Update the rows below by replacing "icon" with "button" and leaving everything else unchanged.

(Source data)
§

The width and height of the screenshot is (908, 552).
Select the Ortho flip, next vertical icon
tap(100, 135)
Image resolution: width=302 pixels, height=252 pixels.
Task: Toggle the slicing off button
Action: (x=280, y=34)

§

:: Exercise result ::
The width and height of the screenshot is (908, 552).
Select the Ortho flip, next vertical button
tap(100, 135)
Image resolution: width=302 pixels, height=252 pixels.
Task: Toggle the slicing off button
Action: (x=280, y=34)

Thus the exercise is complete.